While the proliferation and maturation of Big Data, Data Analytics and information technology is aiding businesses, if not properly implemented, it can also hurt them. All of these data collected and stored can also reveal highly sensitive information.
Below are some ethical, security, privacy and compliance guidelines that require additional consideration when businesses are looking to use Big Data and Data Analytics:
1. Disclosure – businesses must disclose what is collected and how the data is used.
2. Privacy & Confidentiality – individuals have a right to control who can access their personal information and businesses must carry the burden of confidentiality to ensure that only authorized persons have access to this information.

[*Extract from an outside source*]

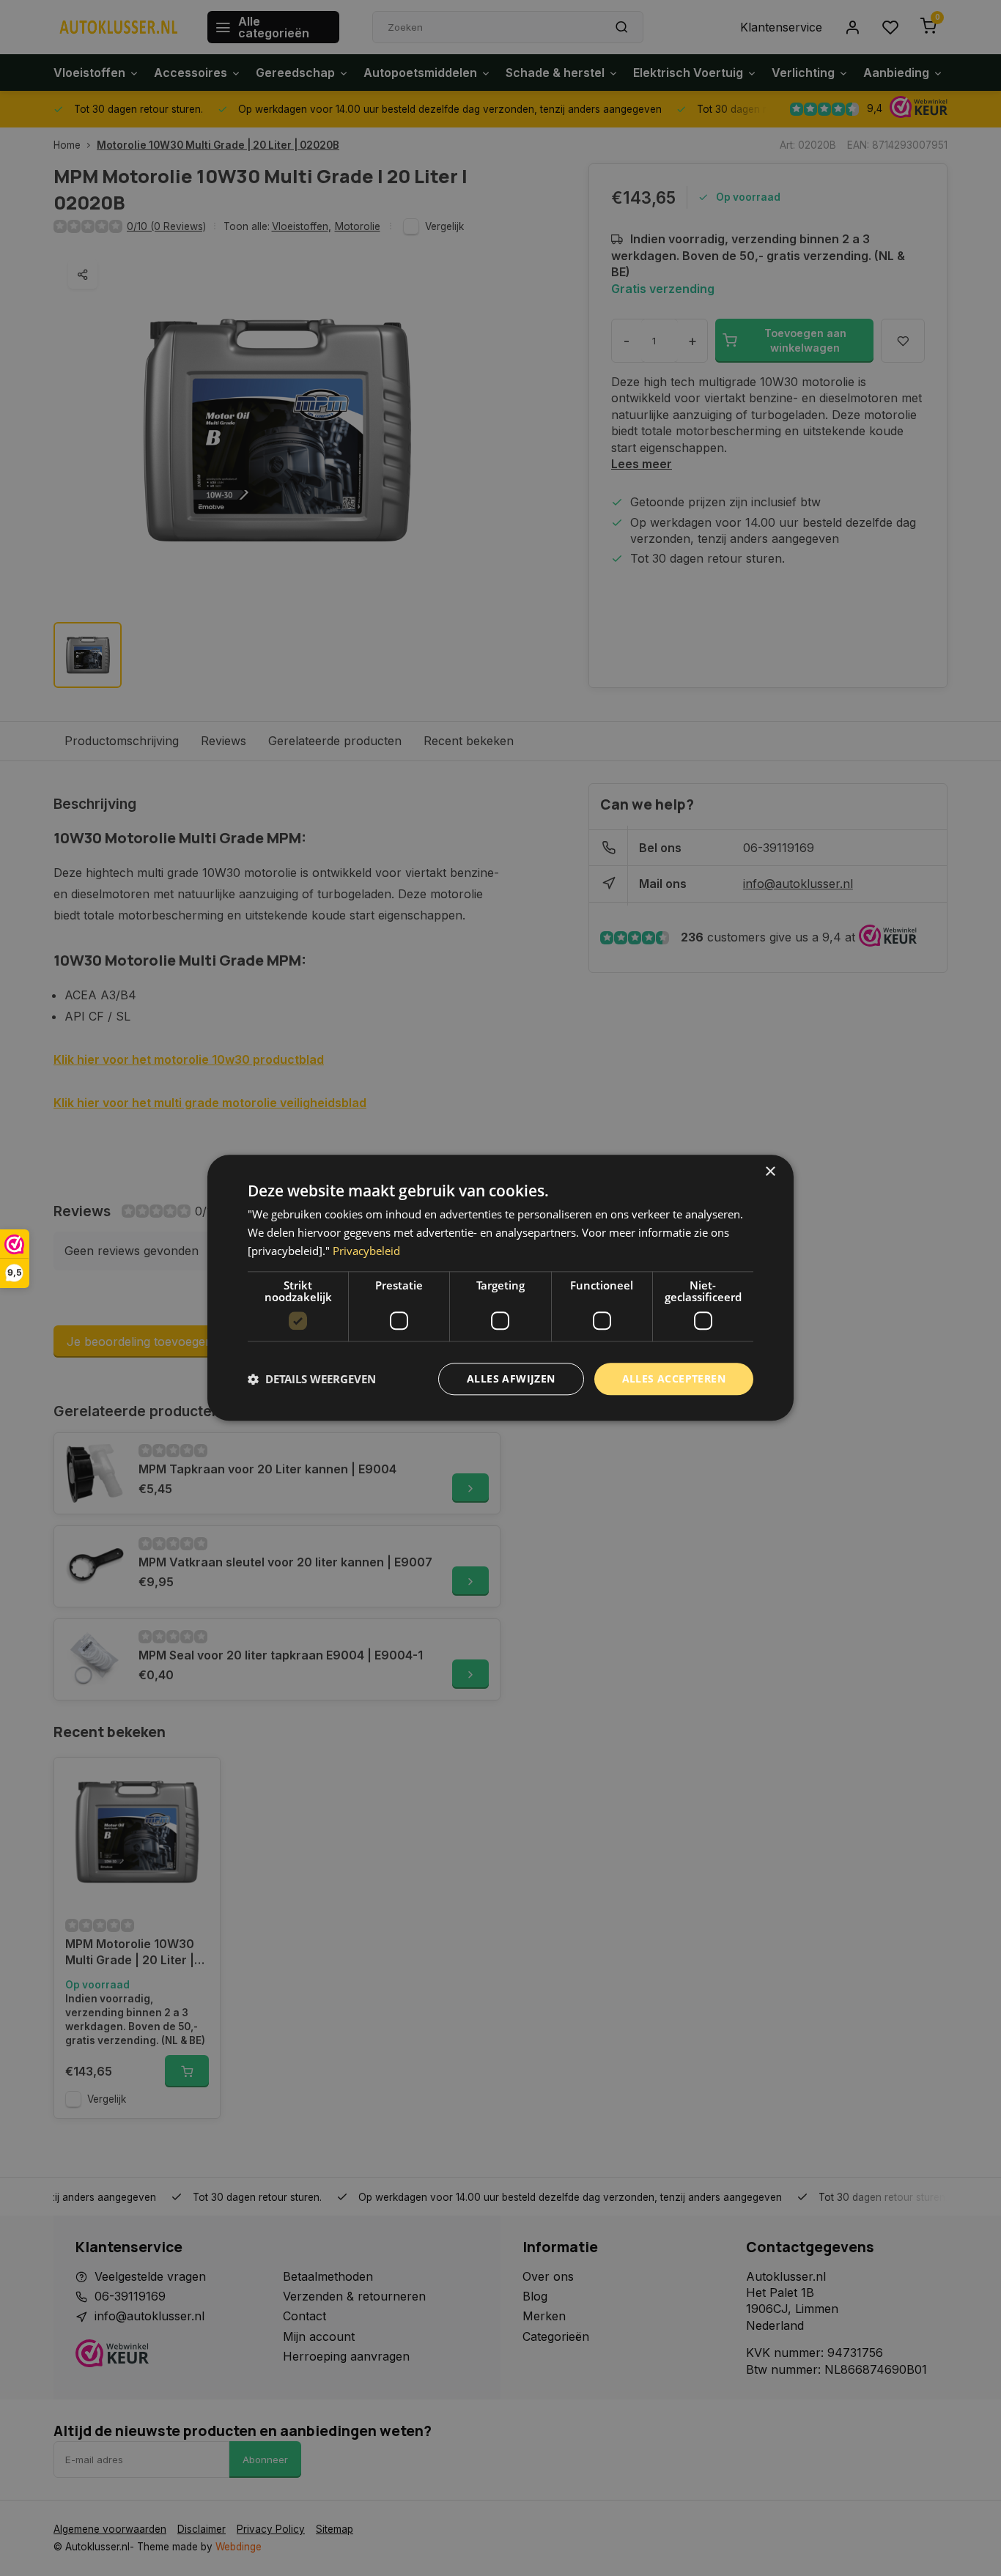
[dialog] (500, 1288)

3. Ownership – individuals have the right to control their personal/private data. Businesses that collect user data have the responsibility for the data as long as it is within their possession.
4. Data sharing – businesses must carry the burden of the security and governance of data keeping in mind that data shared with another entity may need to be revoked or rendered useless at a later time.
5. Governance and custodianship – businesses must secure the data and control access utilizing usage policies and tracking.
The rapid technological advances in our society are creating more and more ways for businesses and customers to benefit from them. However, the same advances are putting sensitive data at risk. Businesses can benefit from implementing a comprehensive data security framework along with Big Data and Data Analytics to better understand what sensitive data they possess, maintain complete control and custody of that data and to monitor and analyze their risk in owning and using the data.